> [Work order]:
Only the lines from the one containing "Given: Click the" through the one containing "Viewport: 700px width, 374px height." should be printed, exactly as they appear below, with both ends included.

> [Information shown]:
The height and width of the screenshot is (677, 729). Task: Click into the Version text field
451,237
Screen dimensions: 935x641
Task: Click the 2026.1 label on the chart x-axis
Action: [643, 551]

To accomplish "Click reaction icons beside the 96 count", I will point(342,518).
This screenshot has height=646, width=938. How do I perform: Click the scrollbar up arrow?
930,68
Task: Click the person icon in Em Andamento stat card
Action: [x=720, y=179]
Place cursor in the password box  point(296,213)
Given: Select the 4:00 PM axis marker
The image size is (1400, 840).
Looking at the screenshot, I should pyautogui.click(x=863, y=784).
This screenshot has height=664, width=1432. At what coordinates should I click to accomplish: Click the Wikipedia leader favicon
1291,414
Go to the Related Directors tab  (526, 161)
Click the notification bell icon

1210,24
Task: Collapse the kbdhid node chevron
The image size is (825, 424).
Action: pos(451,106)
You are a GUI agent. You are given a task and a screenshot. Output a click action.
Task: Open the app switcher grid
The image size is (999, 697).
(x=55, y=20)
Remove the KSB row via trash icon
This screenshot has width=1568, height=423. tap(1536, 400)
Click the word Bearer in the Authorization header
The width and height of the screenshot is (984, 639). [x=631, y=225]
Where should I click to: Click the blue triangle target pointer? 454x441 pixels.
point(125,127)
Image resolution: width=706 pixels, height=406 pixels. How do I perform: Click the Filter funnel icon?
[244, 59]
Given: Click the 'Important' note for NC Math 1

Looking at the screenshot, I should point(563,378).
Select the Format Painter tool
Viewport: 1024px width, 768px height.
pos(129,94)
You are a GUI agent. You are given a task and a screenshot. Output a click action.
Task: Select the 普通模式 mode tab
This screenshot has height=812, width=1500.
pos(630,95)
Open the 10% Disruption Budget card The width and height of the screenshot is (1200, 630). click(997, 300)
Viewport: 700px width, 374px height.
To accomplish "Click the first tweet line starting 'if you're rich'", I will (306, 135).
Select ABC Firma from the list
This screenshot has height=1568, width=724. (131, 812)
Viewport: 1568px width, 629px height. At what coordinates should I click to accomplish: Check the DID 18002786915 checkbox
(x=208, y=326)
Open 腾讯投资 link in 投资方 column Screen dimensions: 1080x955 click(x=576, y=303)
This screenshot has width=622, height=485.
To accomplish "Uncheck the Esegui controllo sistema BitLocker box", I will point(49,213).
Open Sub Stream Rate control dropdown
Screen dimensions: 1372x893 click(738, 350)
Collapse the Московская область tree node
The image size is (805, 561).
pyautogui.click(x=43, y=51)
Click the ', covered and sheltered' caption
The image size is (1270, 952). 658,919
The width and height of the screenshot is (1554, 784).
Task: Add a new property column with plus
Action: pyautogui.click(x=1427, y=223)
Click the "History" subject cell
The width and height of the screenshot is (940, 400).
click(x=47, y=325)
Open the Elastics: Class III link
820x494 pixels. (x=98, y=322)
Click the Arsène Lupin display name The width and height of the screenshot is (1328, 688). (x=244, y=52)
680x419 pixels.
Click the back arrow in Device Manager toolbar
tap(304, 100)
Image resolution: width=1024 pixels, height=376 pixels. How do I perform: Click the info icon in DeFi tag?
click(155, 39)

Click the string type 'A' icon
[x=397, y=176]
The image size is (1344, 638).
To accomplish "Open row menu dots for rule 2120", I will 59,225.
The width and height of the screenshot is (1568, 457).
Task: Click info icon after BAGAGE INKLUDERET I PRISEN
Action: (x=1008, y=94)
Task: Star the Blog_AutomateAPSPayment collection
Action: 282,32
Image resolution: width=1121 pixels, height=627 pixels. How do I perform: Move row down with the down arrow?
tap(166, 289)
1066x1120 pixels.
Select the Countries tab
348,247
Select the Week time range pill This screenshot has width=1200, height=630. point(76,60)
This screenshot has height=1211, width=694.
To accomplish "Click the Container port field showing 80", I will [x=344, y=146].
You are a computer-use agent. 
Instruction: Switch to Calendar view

> [Output for this task]:
Given: Click the 'Important' note for NC Math 1

Looking at the screenshot, I should point(563,378).
Select the Format Painter tool
Viewport: 1024px width, 768px height.
pos(129,94)
You are a GUI agent. You are given a task and a screenshot. Output a click action.
Task: Select the 普通模式 mode tab
This screenshot has height=812, width=1500.
pos(630,95)
Open the 10% Disruption Budget card The width and height of the screenshot is (1200, 630). click(997, 300)
Viewport: 700px width, 374px height.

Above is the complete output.